A book fair, an opening of an art exhibition. An ageless hippie sits on a podium, clutching a wireless microphone. It is Patti Smith. A banner hangs overhead, boasting:


MAKING VULGAR CHIC AGAIN



Lust at First Sight


SMITH: Every time I'm coming down with the stomach flu, I use the social media. I kneel in front of the toilet seat and talk to it. No, seriously. That's what internet and virtual reality, whatever, means to me: a drain, a place where to place your vomit.

I wrote a preface to the English translation of Une saison en enfer, the best or second best work by my favorite pet, Arthur Rimbaud. In it I said,


The alchemist must descend within himself, a journey more terrifying than trudging the White Pass or scaling the immense, tragic cliffs of Butane.

Yes, butane. You know the gas that they use in lighters?

No, I don't use it much. I need life around me, events. Things happening. Which reminds me. I must take my medicine. I fell in love with a boy at the pharmacy, and subconsciously... fuck it, on purpose, lost all my pills. So I can go back, and ask him out for a cup of coffee.

Do you think he'll come? Go? Oh no? Oh no!

Too bad, then. But you won't be able to say I didn't try.

You see, that's the problem with the internet. Can't fall in love on the internet, no matter what you say. Say it German, in Deutsch. Say NEIN, MEIN FRÄULEIN. Say it German. Please, I need to hear something on your beautiful language. Come on! Light my fire.

A city where multiple tongues flourish in flames is a city of God. Like Frankfurt. I like Frankfurt a lot. I love Fatih Akin. He's from Hamburg? Well, what the hell? We're all Americans here. I believe Fassbinder said that. Not Fassbender, whom I'm sure you guys know a lot better than I do... well. Alright.

That was the introduction. Which is followed by the world premiere of the lost masterpiece of Arthur Rimbaud, La Chasse spirituelle, dramatized by me, Patti Smith.
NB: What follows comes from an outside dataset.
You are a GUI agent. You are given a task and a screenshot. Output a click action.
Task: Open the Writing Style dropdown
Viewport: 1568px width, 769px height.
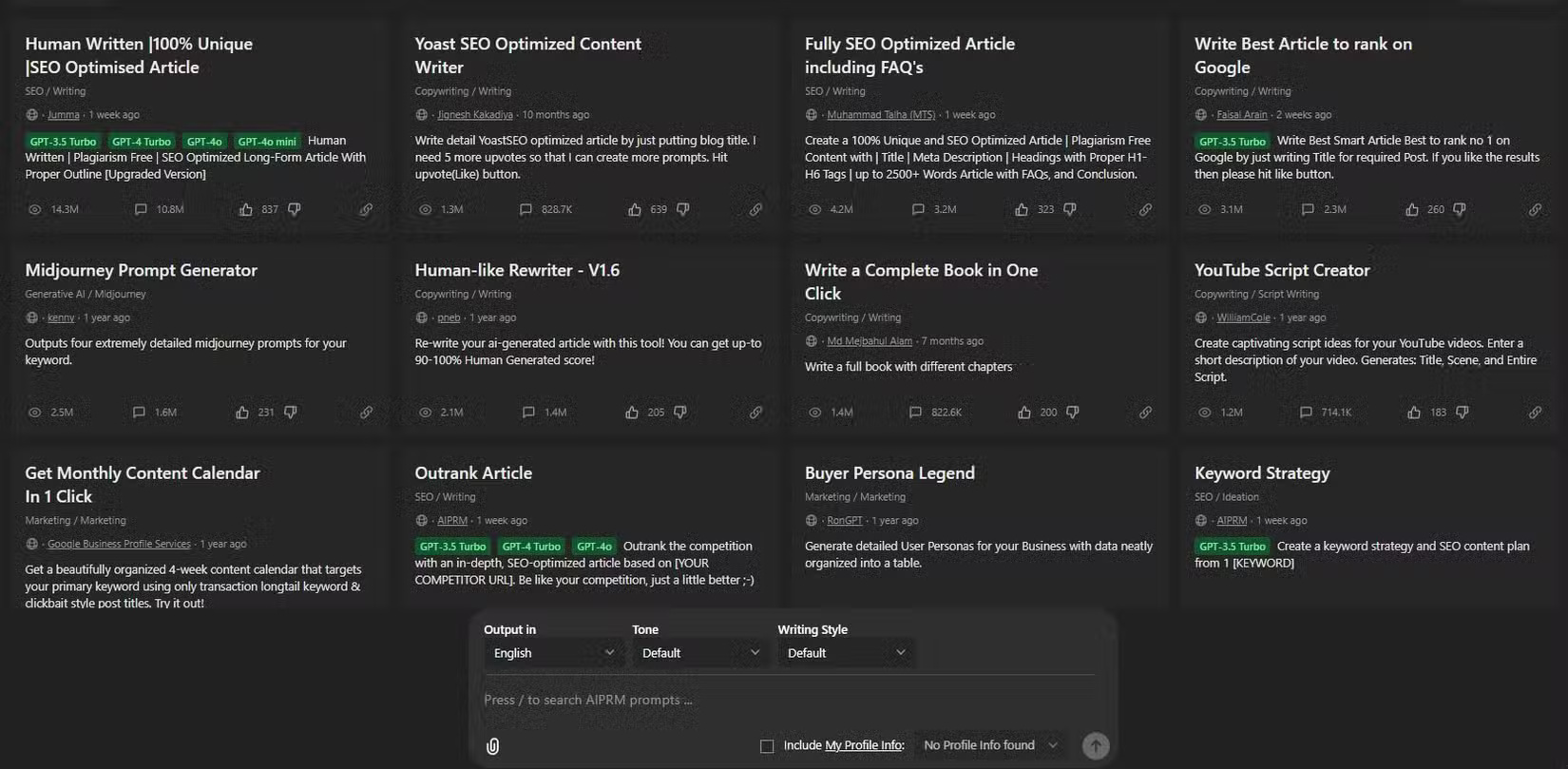coord(844,652)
Dear friends. And lovers... friends: we have assembled around this ancient and insane pastime to propagate our lust for life and seek justification for our pathetic day-to-day existence. As drivel. As Goo... Gog? Mother of Gog thou aren't in heaven, as Bolaño put it. Or did he? Nobody knows but me. Feel free to laugh whenever you find it impossible to endure otherwise. My English has gone the way of all flesh these days... Why? I'm writing a play in Finnish at the moment. About my visit to the Dock of the Dead. No duck. "Laituri" in Finnish: duck. So, I'm gonna switch to the Tongue of the Dead now, if you don't mind, and if you do, I'm gonna do it anyways. You have your Dada Translators and whatnot, all the gimmicks of the Evil Empire. So fuck it. I'm the Priestess of Punk. I do whatever I want!

Robert said to me... Mapplethorpe, that is. He said, Robert said, "The purpose of Art is not to create more divisions in this world, but to annihilate the ones that exist, some a them at least. There are too many," he said, "too many." He was so naïve, my Robert was. That was a splinter of genius, his charm. The man-child who was also the Devil at times. Or a Demon, to be more specific. That's what he was, a Demon Child. You can quote me on that.

The epitome of protestant ethics, which Robert knew zilch about, the crooked Catholic that he was, the bottom is: feeling guilty about not being reckless enough. Another thing Robert didn't have to worry about. But I do. Pathetic, beyond help. A pariah. A leper, patient with HIV.


She takes a revolver from her coat pocket, puts the barrel to her temple.

No pharmacy boy shall want any part of this.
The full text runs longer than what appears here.